» Work to be completed:
Would you please copy every line below that includes the string "will"?

» Records excerpted from a collection:
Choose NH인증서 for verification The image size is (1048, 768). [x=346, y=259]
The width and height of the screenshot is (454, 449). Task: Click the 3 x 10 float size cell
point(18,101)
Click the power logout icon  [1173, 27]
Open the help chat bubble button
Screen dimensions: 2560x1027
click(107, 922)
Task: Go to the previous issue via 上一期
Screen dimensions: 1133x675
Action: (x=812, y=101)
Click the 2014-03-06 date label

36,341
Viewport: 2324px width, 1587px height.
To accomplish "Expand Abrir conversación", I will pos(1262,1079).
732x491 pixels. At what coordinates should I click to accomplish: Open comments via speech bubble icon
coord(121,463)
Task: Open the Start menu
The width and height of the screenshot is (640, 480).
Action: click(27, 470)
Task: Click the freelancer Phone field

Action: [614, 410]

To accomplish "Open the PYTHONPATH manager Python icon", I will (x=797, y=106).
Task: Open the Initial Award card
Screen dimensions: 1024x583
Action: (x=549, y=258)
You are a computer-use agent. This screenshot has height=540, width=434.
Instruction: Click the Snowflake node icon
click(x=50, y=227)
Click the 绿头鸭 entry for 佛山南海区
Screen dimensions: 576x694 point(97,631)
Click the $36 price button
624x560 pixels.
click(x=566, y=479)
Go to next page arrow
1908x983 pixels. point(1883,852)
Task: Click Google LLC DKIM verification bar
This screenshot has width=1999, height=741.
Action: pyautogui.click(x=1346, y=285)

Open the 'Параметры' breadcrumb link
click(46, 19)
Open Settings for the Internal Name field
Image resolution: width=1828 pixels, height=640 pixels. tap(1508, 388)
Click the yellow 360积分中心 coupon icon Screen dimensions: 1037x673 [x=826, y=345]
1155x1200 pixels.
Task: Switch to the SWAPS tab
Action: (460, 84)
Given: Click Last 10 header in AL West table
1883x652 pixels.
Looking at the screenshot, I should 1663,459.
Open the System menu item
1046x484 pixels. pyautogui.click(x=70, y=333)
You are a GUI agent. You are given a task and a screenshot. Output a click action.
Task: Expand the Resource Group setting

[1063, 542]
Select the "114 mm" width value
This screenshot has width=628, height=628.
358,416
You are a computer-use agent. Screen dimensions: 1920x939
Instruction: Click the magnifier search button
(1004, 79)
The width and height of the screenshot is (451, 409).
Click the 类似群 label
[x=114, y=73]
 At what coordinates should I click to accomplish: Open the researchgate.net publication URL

» Result of this task:
To accomplish "Expand Abrir conversación", I will pos(1262,1079).
To accomplish "Open the PYTHONPATH manager Python icon", I will (x=797, y=106).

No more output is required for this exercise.